I suppose this is enough of a reason to at least try for a “healthy” life (maybe this is why I’ve been putting myself back together more recently). I just wonder what a healthy life for myself would be. Sure there are topics like “the core human needs” (that vary so much I don’t know what’s correct anymore) I could go by, but I know it’s not enough.
I could keep going with this. Whilst these are all points I need to consider, the above has become one giant chain of logic seemingly perpetuating itself.
All reasoning, like meaning, is constructed by its nature. The above just shows how logic can be manipulated to give anything a good & bad context, almost to the point of self-indulgent theoretical nonsense.
Yet morality is no different, & my sense of morality has always played a central part in shaping me & my decision making. I don’t see that changing any time soon. If anything, morality being so context sensitive shows that it is a vigilant consideration; it is active.
But I digress.
This is how the pursuit has consumed me. I wanted to find some fundamental personal meaning that would drive me to live whilst factoring for the absurd; a meaning that would let me enjoy the journey & look forward to the results. Yet the more I thought about it the more existentially nihilistic I became.

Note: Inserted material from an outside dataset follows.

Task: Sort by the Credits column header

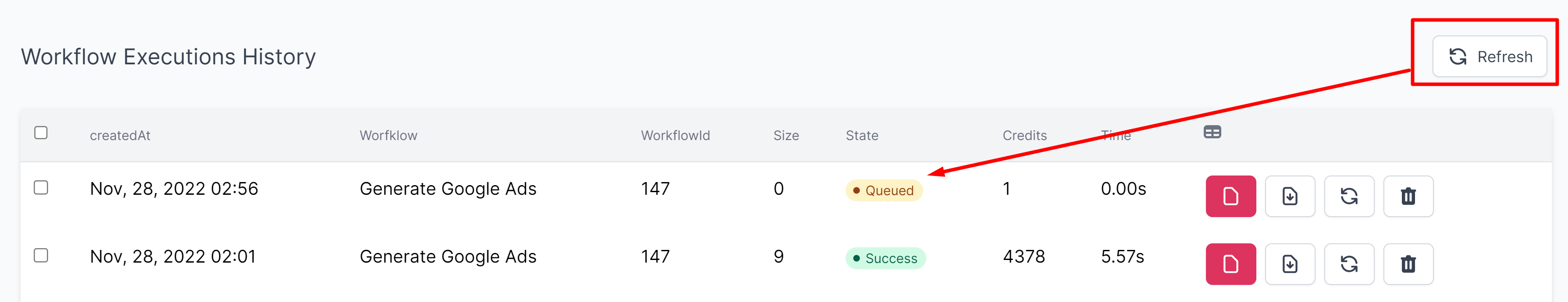Action: [x=1024, y=136]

I can at least say that the answer would need to be multifaceted in nature; after all I’m a multifaceted human being. I know I have to decide this myself, yet I’m struggling to construct something substantial.
I’ve reached a point where I can reliably end my days in despair, feeling too awful to do anything. Sometimes I end up crying. When I can’t shake the feeling I just turn numb. I fear I’m going to continue being this way.
I just want an answer.
It wasn’t until I took a more recent step back that I remembered other points:
- Despair makes you forget. You forget your passions & personal achievements. It blinds you to positive considerations & calls them lies by default. It makes all opportunities invalid.
- Cyclic thinking is difficult to become aware of. It is an easy trap to fall into & near impossible to break out from without external influence.
- Idle musing is not enough. There comes a point where repeated thoughts only strain the mind. At this point you need to take some other action outside of your current mode of being. Doing anything else will at least help refresh your mind.
- Take care you do not delve too deeply into distractions as this leads back to doldrum.
- Attitude plays a large part in deciding how well you go. Going to a better place requires a willingness to try. It’s impossible to be happier when you choose not to be happy.
Even so, the despair feels justified for my recurring problems have made my life unsatisfying:
- Difficulty & fear in creating a path forward, because I cannot see an ideal path that is realistic (so much so I forgot what an ideal path without obstacles would even be).
- A view of the world seemingly doomed to collapse.
- My expectations & perfectionism towards what I want to do & how it’s rendered my attempts insignificant.
- My sense of alienation, which has crushed my sense of self in relation to others.
- My response to certain negative states; to not have the courage to push beyond pain & transform it into something better.
I feel the last two points together are perhaps the ultimate source of my despair. They have brought about the predominant feeling that I am a prisoner of my own nature… until a new perspective came my way.
In the last few days I may have found an underlying reason. As insane as this sounds, perhaps suffering is the reason I live.
Despite how unpleasant it is negativity & suffering does serve a purpose. It makes you contemplate, provides awareness & consideration of the things that positivity does not; makes you aware that perhaps we’re all suffering. It allows for growth, but too much can damage you. Negativity can destroy a positive meaning if confused with a present emotion, though utilized properly it can make the positive even better.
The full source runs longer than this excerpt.